On April 22, 1889, Duncan Hunter, a native of Scotland and a stonemason, files a homestead claim to 80 acres of dense forest in south Snohomish County. The claim sits astride what will become the North Trunk Road, later 36th Avenue SW.  Hunter is the first non-Indian resident of the future Lynnwood.

Duncan Hunter immigrated to the United States from Scotland in 1881 and found work as a stonemason in the red granite quarries of Montello, Wisconsin. He married Jennie Stephenson in 1886 and they had two children. Hunter quit the quarries and tried his had at running a boarding house, but found that not to his taste. He went west and in 1889 filed his claim to 80 acres of federal land in Snohomish County. Under the Homestead Act of 1863 he could gain title to the land if he occupied it for five years and improved it. Hunter built a log cabin in the woods and two years later summoned his wife and children. They traveled by railroad to Seattle, then by steamer to Edmonds. Hunter met them at the wharf and drove them in a wagon across a rough trail to the cabin.

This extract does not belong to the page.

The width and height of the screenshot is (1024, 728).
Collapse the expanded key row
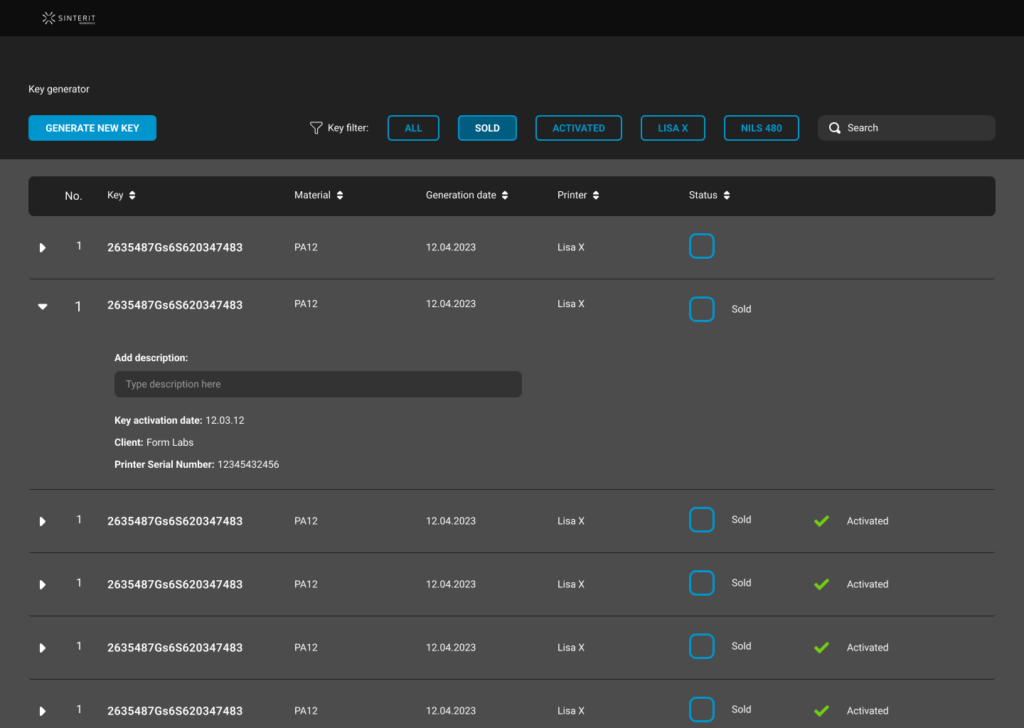(42, 307)
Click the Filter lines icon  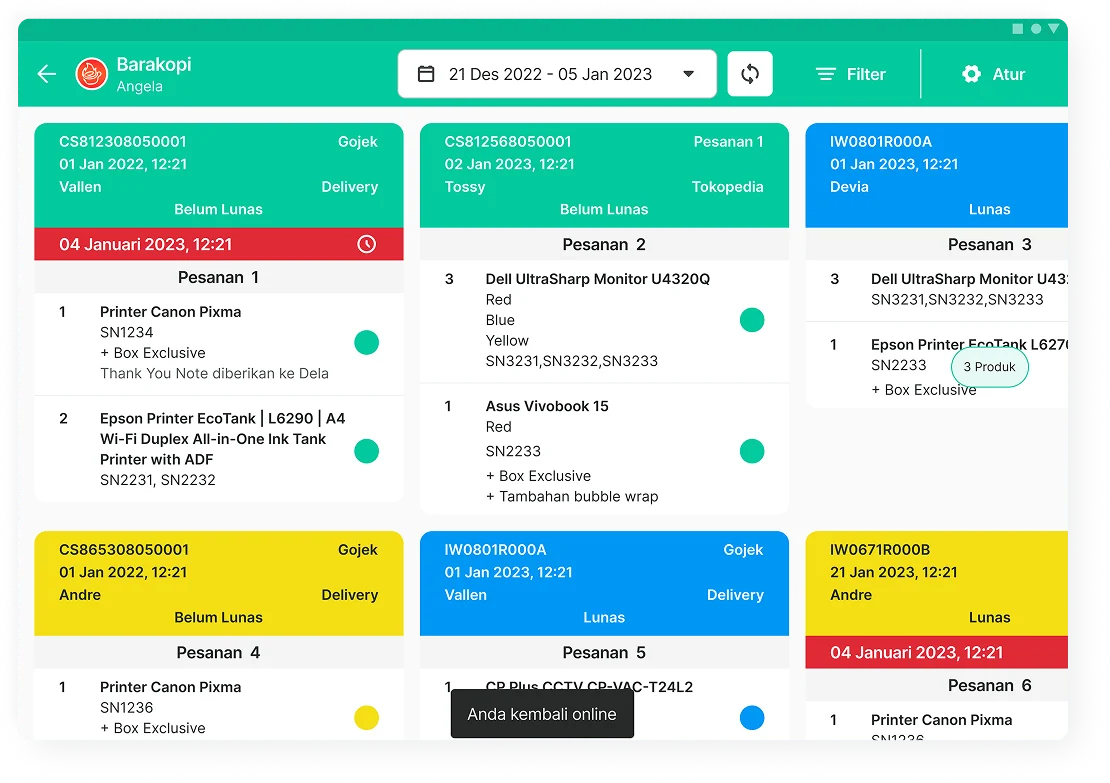pyautogui.click(x=825, y=74)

Since the land was still forested, Hunter could not grow much in the way of crops. He sought employment in his old trade as a stonemason and in logging camps and lumber mills. By 1895, the Hunters had four more children, but young daughter Jennie died in 1897 and the parents buried her on the claim. Eventually Hunter sold the trees on the land and planted apples, cherries, and berries. In 1914, he built a two-story frame home. 

The Hunter marriage did not last and in 1926 the couple divided their property.  When Snohomish County wanted to build a road through the claim, Hunter refused because of his daughter's grave and for many years the North Trunk Road showed a dogleg around the plot. After Hunter's death in 1935, his sons inherited the land. Jennie's grave was moved and the road was straightened.

Surviving son Basil Hunter refused all offers by the City of Lynnwood to sell his mother's land for a park. Basil distrusted all forms of government and he regarded the encroaching suburb of Lynnwood as "breeding pens" (Broom, 12). His will blocked any use of the land for park because "parks encourage idleness" (Broom, 13). Basil died in 1982 and he left what was left of his family's land to Planned Parenthood of King County. The agency developed it as an apartment complex, a medical clinic, and a convalescent home. The apartment developers created the 2.5-acre Pioneer Park to honor the Hunter family.

Judith M. Broom, Lynnwood: The Land, The People, The City (Seattle: Peanut Butter Press, 1990), 9-13.